Start of Block

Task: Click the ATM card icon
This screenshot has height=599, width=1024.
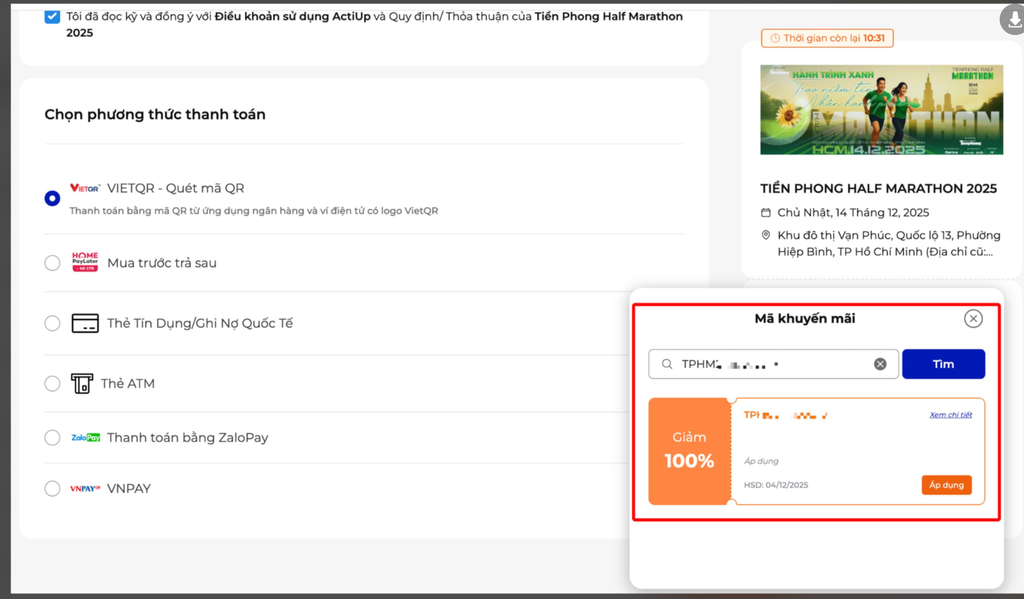Action: click(x=82, y=384)
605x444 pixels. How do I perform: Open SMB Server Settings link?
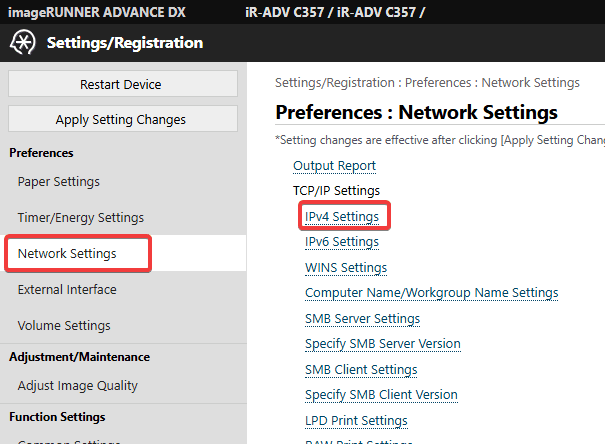pos(362,319)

End of Block

Work order:
Reproduce the listing verbatim, pictures excluded.

Solution to the problem:
Task: Click the ATM card icon
This screenshot has height=599, width=1024.
Action: click(x=82, y=384)
605x444 pixels. How do I perform: Open SMB Server Settings link?
pos(362,319)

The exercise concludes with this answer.